━━━━━ SELECTED PASSAGE

# Powder Valley Poodles



## zooeysmom (Jan 3, 2014)

Oh my, sorry, but I do not agree with her breeding practices at all! Holy mackerel. Mutts of every sort, no health testing? Yikes, what a hot mess. No offense to you, your Meeko is a cutie, but going forward I would not support a "breeder" like that in a million years.


----------



## Meekospeeps (Nov 12, 2017)

Hmmmmm not sure how recently practices may have changed, but she does health testing on her pups, and Meeko is all Poodle, no Mutt, with the best personality...


----------



## zooeysmom (Jan 3, 2014)

https://powdervalleypoodles.com/frequently-asked-questions/ Is this the same breeder? 
I'm not questioning that Meeko is purebred, but this breeder has tons of mixes as well.


----------



## Meekospeeps (Nov 12, 2017)

Yes, that's the one. She does do a lot of mixes, unfortunately that's the "trendy" dog in Colorado currently - any poodle mix.


----------



## lily cd re (Jul 23, 2012)

Meekospeeps, since you got a poodle and not a mix, clearly you have recognized the positive attributes of the breed. The Powder Valley folks certainly seem to have their roots in poodles but they certainly have strayed out into new directions. I do wish you all the best for a long happy healthy and loving relationship with Meeko.

That said, succumbing to the idea that poodle mixes are the trend and going down that rabbit hole seems rather unfortunate. It is really a disservice much more often than not to both parent breeds when breeders/greeders promote mixes even when they are doing health testing and the like. The only way going forward to discourage them is to cut off their market. The same applies to mills/auctions and retail puppy sales as well as to supporting backyard breeding, not just for poodles but for all breeds.


----------



## chinchillafuzzy (Feb 11, 2017)

Meekospeeps said:


> Yes, that's the one. She does do a lot of mixes, unfortunately that's the "trendy" dog in Colorado currently - any poodle mix.


I don't think it's just a CO problem, it is everywhere. By not supporting breeders who mix our beloved poodles with other breeds, we can help. People who allow these mutt breedings are not looking to improve their lines. People are willing to pay big bucks for "designer" mutts and there are breeders out there who will take advantage of that. I could never support a breeder who practices these things, even if they do have litters of purebred poodles sometimes.

━━━━━━━━━━
━━━━━ DATA EXCERPT

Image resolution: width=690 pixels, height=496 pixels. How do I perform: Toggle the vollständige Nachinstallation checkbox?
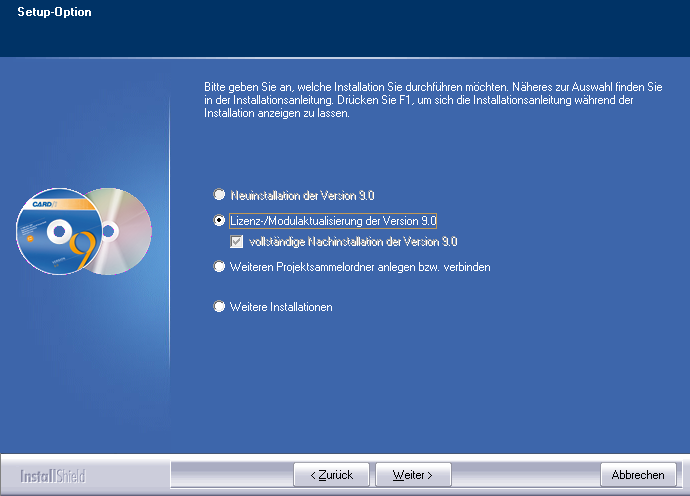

━━━━━━━━━━

PROBLEM TO WORK ON: In the Powder Valley Poodles thread, take everything from "That said, succumbing" down to "(Feb 11, 2017)" and change "auctions" to "dog auctions".

RESULT FOR THIS TASK:
That said, succumbing to the idea that poodle mixes are the trend and going down that rabbit hole seems rather unfortunate. It is really a disservice much more often than not to both parent breeds when breeders/greeders promote mixes even when they are doing health testing and the like. The only way going forward to discourage them is to cut off their market. The same applies to mills/dog auctions and retail puppy sales as well as to supporting backyard breeding, not just for poodles but for all breeds.


----------



## chinchillafuzzy (Feb 11, 2017)